For online US fish sellers, check out my USABettas Page!
Ebay can be a surprisingly good place to look! I've found some amazing fish from importers near me.
Import from overseas. Thailand and Singapore have reputations of producing some of the nicest fish in the hobby. Some recommendations include Just Betta, and Fishy Hub.
Connecting with sellers on Facebook who can source fish for you. This is hit or miss and should be done with scrutiny. It is important to be direct and firm on what you are after, but there are many overseas sellers who have found fish from other people in there area matching my description. I have been very impressed with fish found this way.
Should you breed Pet Chain Bettas?
No. Full stop, not a consideration in the slightest, Bettas at stores like Petco and Petsmart are not treated well and have questionable ethics surrounding their sourcing and care. They come with illness and physical trauma due to poor treatment and shipping. Additionally, purchasing bettas from chain petstores encourages them to get more. I do not endorse buying bettas from chain Petstores at all, and especially not with the purpose of breeding them.
How to Import with a Transhipper
Transhipping is the process of bringing a fish from overseas into the US. It requires a few extra steps, but is sometimes cheaper then buying locally.
The first thing to know is that you will pay 4 times when using a transhipper.
Payment of the fish directly to the seller. This is whatever price you negotiated with the seller.
Payment to the International Transhipper to ship the fish to the US. This is usually around $5-7 per fish.
Payment to the US Based Transhipper to pick up the fish from the airport.

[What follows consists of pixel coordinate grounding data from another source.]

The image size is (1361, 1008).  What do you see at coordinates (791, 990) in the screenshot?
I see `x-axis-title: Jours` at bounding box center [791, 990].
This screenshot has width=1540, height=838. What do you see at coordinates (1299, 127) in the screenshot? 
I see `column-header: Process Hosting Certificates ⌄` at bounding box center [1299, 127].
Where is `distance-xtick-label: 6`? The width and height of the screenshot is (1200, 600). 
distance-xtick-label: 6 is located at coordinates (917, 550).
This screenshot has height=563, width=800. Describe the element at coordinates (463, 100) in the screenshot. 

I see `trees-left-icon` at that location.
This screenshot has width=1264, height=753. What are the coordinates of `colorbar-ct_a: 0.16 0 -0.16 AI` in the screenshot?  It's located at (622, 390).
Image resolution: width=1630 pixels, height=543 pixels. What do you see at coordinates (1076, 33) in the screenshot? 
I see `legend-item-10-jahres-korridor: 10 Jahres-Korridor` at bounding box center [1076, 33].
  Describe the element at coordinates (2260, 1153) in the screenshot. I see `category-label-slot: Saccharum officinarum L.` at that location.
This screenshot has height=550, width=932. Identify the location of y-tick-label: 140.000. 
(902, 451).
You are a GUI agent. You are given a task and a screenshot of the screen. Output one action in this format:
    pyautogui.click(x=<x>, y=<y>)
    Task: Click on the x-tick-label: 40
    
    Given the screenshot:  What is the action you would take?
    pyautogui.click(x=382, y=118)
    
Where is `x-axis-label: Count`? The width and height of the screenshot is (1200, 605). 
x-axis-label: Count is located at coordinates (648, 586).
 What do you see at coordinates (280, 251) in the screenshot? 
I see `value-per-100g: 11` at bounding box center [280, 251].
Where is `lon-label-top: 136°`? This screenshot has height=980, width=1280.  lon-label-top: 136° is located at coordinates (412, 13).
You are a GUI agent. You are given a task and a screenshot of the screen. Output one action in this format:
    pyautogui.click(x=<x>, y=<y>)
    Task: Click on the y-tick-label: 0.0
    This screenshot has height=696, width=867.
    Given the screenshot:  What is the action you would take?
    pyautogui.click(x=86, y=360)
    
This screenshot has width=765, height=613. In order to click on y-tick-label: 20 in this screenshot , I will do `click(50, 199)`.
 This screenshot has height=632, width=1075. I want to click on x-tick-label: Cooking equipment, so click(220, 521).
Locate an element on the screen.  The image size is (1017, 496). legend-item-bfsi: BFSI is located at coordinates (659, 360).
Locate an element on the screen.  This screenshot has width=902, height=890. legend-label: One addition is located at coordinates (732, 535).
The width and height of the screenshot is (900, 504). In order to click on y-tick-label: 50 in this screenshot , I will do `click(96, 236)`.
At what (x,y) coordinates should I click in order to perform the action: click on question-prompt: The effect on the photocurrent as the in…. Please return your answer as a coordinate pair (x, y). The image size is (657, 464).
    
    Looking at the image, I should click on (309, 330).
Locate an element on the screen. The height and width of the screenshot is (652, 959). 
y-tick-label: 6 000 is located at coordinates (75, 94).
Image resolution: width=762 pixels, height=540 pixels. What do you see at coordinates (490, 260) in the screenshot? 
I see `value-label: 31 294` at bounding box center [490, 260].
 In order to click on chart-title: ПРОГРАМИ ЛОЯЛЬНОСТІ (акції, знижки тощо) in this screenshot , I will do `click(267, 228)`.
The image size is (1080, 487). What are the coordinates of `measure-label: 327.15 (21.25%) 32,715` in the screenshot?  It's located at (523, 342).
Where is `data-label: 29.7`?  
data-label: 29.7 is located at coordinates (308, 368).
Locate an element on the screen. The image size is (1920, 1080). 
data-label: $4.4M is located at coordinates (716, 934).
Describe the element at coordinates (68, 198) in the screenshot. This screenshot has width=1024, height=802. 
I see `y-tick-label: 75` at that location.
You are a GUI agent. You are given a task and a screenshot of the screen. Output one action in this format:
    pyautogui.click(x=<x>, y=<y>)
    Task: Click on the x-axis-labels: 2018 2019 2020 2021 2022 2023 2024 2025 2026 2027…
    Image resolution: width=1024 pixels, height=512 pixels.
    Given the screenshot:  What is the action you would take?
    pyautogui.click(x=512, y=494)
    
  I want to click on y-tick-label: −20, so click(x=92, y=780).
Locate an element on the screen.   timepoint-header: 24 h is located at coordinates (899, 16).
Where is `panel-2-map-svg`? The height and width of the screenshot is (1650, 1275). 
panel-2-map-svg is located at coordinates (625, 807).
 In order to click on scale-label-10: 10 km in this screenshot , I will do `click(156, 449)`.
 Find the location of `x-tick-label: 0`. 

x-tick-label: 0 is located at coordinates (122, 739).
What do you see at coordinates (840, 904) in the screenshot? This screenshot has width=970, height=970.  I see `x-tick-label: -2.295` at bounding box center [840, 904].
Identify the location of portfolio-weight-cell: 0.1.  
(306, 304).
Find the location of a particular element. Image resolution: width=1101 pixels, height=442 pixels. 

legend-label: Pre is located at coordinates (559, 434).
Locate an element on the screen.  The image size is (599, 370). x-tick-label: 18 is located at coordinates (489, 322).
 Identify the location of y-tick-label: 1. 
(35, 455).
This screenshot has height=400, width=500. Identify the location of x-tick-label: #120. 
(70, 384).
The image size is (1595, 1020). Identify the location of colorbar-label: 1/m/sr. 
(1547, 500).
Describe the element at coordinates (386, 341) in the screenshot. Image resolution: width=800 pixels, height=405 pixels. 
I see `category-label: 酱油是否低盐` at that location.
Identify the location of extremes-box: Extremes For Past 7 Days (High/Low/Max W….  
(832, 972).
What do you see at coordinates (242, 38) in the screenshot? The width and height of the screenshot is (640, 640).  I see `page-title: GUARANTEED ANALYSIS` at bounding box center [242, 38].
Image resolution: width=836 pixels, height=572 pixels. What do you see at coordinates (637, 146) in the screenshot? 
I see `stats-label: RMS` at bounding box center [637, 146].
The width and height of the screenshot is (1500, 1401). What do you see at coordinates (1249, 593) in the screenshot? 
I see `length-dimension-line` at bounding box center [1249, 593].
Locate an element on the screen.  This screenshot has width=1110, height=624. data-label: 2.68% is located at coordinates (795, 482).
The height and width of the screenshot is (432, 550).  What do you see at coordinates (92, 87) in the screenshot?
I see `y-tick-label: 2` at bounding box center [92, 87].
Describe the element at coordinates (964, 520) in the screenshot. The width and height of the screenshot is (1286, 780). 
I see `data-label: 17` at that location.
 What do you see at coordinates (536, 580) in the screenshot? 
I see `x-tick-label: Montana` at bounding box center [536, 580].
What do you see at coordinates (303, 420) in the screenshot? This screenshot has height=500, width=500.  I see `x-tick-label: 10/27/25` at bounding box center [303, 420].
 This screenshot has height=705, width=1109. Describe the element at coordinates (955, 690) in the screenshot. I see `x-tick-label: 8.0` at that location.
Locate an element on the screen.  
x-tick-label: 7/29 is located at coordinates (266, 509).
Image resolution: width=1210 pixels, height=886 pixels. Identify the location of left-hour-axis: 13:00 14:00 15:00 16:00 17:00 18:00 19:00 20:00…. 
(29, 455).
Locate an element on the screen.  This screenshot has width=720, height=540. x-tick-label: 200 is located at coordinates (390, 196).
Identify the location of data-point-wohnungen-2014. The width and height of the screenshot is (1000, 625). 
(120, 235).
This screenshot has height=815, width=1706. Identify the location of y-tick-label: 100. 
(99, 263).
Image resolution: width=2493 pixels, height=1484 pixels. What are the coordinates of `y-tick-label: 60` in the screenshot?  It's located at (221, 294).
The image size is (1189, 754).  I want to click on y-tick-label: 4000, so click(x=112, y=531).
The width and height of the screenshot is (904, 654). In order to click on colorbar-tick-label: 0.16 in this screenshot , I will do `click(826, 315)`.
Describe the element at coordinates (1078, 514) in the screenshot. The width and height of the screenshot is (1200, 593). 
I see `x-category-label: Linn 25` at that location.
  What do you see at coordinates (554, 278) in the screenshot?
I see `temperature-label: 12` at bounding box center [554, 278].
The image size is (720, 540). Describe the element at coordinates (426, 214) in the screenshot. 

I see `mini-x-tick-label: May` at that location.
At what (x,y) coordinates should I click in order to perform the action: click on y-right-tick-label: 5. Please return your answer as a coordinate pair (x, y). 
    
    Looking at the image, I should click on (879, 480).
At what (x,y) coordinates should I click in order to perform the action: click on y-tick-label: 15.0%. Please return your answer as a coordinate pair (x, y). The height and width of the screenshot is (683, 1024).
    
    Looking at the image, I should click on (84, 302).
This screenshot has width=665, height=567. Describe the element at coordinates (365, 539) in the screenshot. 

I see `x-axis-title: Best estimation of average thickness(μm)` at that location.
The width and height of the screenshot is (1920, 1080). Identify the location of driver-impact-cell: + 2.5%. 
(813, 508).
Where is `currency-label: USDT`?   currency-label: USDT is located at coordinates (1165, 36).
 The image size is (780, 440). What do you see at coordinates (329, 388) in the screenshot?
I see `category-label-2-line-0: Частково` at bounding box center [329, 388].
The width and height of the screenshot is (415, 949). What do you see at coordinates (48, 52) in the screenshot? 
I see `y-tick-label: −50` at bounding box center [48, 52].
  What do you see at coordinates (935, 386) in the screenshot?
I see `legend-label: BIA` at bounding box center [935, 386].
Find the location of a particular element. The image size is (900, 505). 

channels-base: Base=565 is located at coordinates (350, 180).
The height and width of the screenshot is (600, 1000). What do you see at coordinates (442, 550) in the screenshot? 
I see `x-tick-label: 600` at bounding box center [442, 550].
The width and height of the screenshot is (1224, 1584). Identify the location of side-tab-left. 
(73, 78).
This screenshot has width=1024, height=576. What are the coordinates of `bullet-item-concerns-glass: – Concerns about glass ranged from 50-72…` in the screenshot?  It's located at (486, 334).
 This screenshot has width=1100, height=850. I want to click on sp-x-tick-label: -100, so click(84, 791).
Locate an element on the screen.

This is usually around $5-7 per fish.
Payment to ship the fish from the transhipper to you. Usually around $15 flat fee if under 6 fish, though can be more for next day shipping.
(This can be skipped if you are able to pick up the fish directly from the Transhipper)
To estimate how much a fish will cost you, add $15 to the cost of each fish, then add the US shipping to the total. This should be at the high end of your estimate.
As an example, if I wanted to buy 2 fish both costing $20 each, I would add $15 to each fish and $15 for US shipping. So it would be 20+20+15+15+15 = $75 to import 2 fish and ship them to me Even with these extra fees, it is often times cheaper to import high end fish then try to find and buy within the US. I have gotten some incredible bettas for $15-30 internationally plus shipping costs. Compare this to a LFS selling high end bettas for $65 each and it's a great deal!
You can do everything right. You can choose the highest of quality bettas, source from reputable places follow every step perfectly, and still fail. My advice is to purchase multiple bettas so you can see which is best for breeding in person. Be prepared to pivot if something isn't going right.